Books From The Pantry: Ghosting for Beginners by Anna Saunders: reviewed by Claire Faulkner

 

Ghosting for Beginners by Anna Saunders is a wonderful collection of poems centred around the themes of haunting and loss. The poems expertly weave in and out of each other using characteristics of mystery, folklore and tradition. It left me with an overall sense of ancient fairy tales and contemporary ghost stories. A concept which worked incredibly well as a collection.

Saunders is haunted by many things. Grief, politics, environmental issues, humanity and religion all feature throughout this collection. She writes with strength and clarity, in a style I find extremely effective.

In ‘A Murmuration is Seen Above the City’ instead of starlings, Saunders invites us to see the ghosts or souls of Cabinet Ministers. Describing them as:

Black spots, iron filings, broken particles..

and a

fluid mass with one mind

Circling in the sky Saunders tell us that they are:

wishing that in life
they had acted differently
but airborne, and dead, it is too late.

We look up from Food Banks
to watch the sky teem

The poem finishes with a reminder that the Cabinet Ministers are “fat from stolen fruit”, but the reader is left watching:

…them wheel and turn,
our bones almost through our skin

Powerful words indeed.

There are some beautiful lines and poems in this collection. One of these, focusing on memory, is ‘Ghost Horses’. It starts with:

Do not think that after death
the Mind dismounts.

Do not think that once the race is run
the Mind puts down the reins

I’ll admit that this poem stayed with me for a long time after I’d first read it.
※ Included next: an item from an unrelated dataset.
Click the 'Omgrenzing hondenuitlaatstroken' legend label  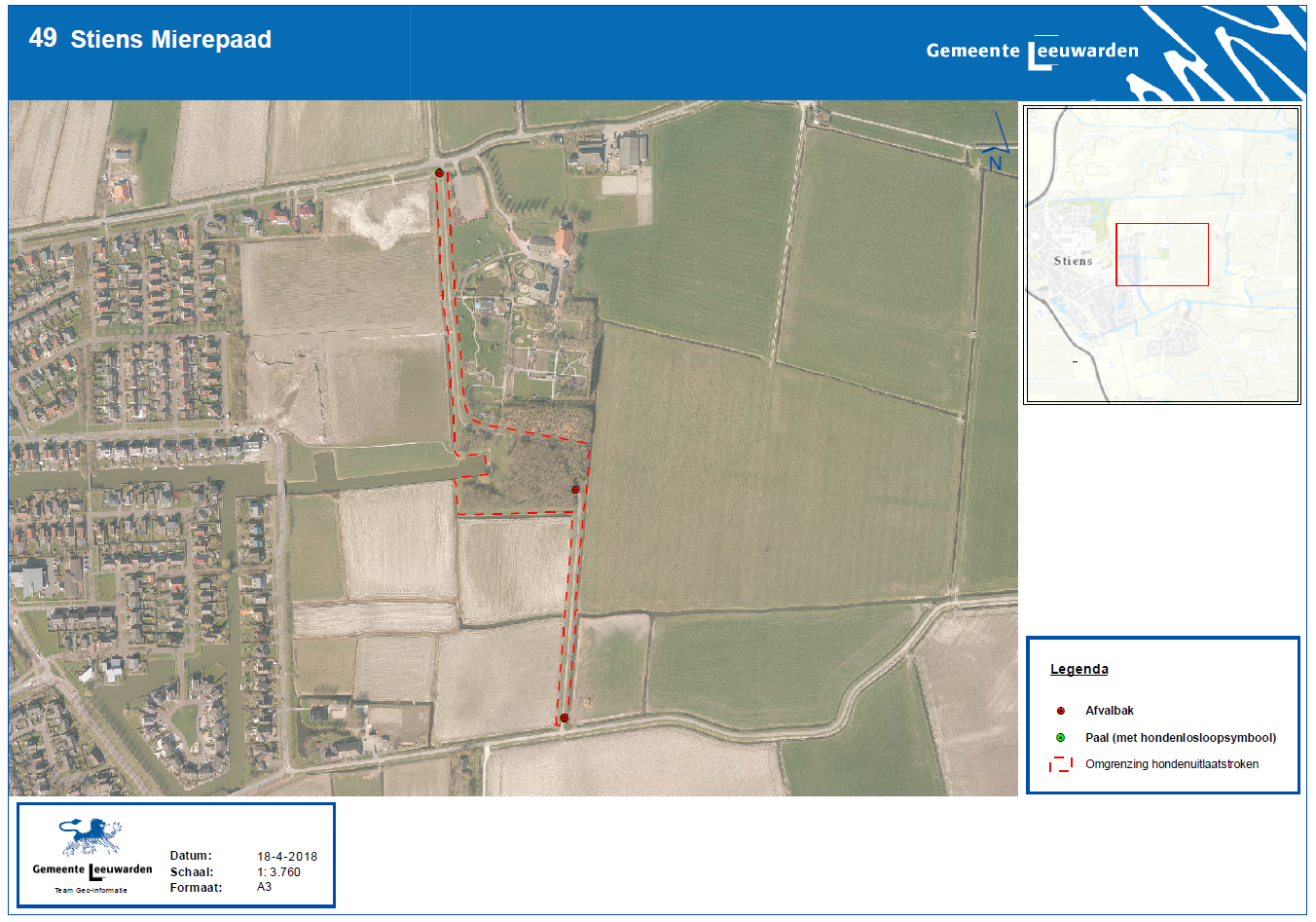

I loved the idea of humanity and missed recognition which appears in the ‘The Prophet is Mistaken for a Fare dodging Hipster on the London Overground’, and the humour of a confused angel over wind chimes and scented candles in ‘The Angel of Revelation visits a New Age Centre.’

Dressed only in a cloud, he can bear the temperature
of the central heating turned up high,
but the scented candles are noxious
with their chemical rendering of Heaven

As you read further into the collection, the poems seem a little darker and a lot more personal. Saunders’ Father is mentioned throughout, and her grief is evident in ‘The Ghost Room’ and ‘The Ventriloquist Dolls of the Dead’.

I enjoyed reading this collection, and I’m sure it’s one I will return too and look at again. I found the concept original and creative, the poems individual and thought provoking. The collection is available from Indigo Dreams Publishing.